Byline: Kathleen Sweeney Staff Writer

SAUGUS - Father Michael Slattery touches the feet of the statue each morning before walking into the sanctuary and kneeling before the crucifix.

Like so many in his Saugus parish, and around the country, he prays each day for the canonization of Blessed Kateri Tekakwitha. The children at Blessed Kateri Catholic Church say a special prayer and the adult parishioners talk about spiritual favors they've received.

The 17th-century Blessed Kateri needs to be the intercessor in one more miracle before becoming the first American Indian to be declared by the Catholic Church as a saint, according to the Catholic Archdiocese in Los Angeles.

On Jan. 3, 1943, Pope Piux XII declared her a venerable, noting as miraculous that small pox scars vanished from her face as she died. Then, on June 22, 1980, Pope John Paul II declared her beatified after a hearing-impaired boy in Phoenix heard his doctors speaking moments before he was scheduled to be wheeled into his third surgery to repair his ears.

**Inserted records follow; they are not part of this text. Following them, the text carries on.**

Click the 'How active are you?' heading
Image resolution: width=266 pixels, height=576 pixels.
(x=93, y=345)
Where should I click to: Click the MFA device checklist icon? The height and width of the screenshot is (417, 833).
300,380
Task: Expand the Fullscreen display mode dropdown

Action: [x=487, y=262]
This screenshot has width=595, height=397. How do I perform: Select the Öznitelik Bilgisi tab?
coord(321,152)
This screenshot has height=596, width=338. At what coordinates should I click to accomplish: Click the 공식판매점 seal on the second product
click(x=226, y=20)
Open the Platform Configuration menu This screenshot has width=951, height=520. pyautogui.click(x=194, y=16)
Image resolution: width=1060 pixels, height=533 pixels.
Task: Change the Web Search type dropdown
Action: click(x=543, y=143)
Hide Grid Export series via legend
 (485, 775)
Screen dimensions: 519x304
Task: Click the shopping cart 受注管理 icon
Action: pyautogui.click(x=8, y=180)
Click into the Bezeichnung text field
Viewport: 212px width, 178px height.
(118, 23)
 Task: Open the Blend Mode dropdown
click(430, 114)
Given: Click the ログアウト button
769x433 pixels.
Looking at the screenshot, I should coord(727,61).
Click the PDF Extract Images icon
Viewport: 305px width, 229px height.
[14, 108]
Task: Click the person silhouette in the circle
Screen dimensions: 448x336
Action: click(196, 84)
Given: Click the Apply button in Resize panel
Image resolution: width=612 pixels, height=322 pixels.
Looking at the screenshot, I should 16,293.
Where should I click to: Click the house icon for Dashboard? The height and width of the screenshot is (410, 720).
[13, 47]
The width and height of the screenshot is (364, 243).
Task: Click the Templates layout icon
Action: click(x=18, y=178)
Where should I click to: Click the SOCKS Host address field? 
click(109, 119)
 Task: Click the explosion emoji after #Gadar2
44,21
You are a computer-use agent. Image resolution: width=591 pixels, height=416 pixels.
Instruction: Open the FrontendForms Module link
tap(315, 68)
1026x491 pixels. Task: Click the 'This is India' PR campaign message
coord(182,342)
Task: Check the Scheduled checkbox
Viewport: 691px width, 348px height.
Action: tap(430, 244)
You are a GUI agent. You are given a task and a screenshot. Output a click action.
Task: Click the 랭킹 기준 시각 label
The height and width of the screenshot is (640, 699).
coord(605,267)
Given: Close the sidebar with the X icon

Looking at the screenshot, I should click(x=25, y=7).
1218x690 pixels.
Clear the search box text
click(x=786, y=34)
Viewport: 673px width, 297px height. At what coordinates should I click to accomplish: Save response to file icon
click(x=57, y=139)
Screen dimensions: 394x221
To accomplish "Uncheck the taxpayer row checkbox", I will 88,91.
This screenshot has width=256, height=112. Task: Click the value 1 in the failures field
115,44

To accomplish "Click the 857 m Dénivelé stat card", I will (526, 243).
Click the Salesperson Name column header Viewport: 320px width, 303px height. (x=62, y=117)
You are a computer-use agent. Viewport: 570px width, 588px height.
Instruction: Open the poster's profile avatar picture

How and when the power of the Lord comes through Blessed Kateri or others remains mysterious, Slattery said. No one knows why prayers are answered and miracles, which are extraordinary events that medical science cannot explain, are performed.

``It's a mystery that can surface at any period of time,'' Slattery said.

Pope John Paul II added the first Chinese to the roll of saints during a Vatican canonization ceremony last weekend, declaring 120 Chinese Catholics and foreign missionaries to be martyrs who died in the anti-Western, anti-Christian Boxer Rebellion of 110 years ago.

The pope also decreed sainthood for three others, including Philadelphia socialite and philanthropist Katharine Drexel, who died in 1955.

Only those who have proven to be an exemplary instrument of the Lord will be recognized as messengers of miracles and declared saints. A Vatican canonization committee decides whether or not a miracle has been performed.

Before Blessed Kateri's death in 1680, those who knew her and the ones she helped already considered her a saint.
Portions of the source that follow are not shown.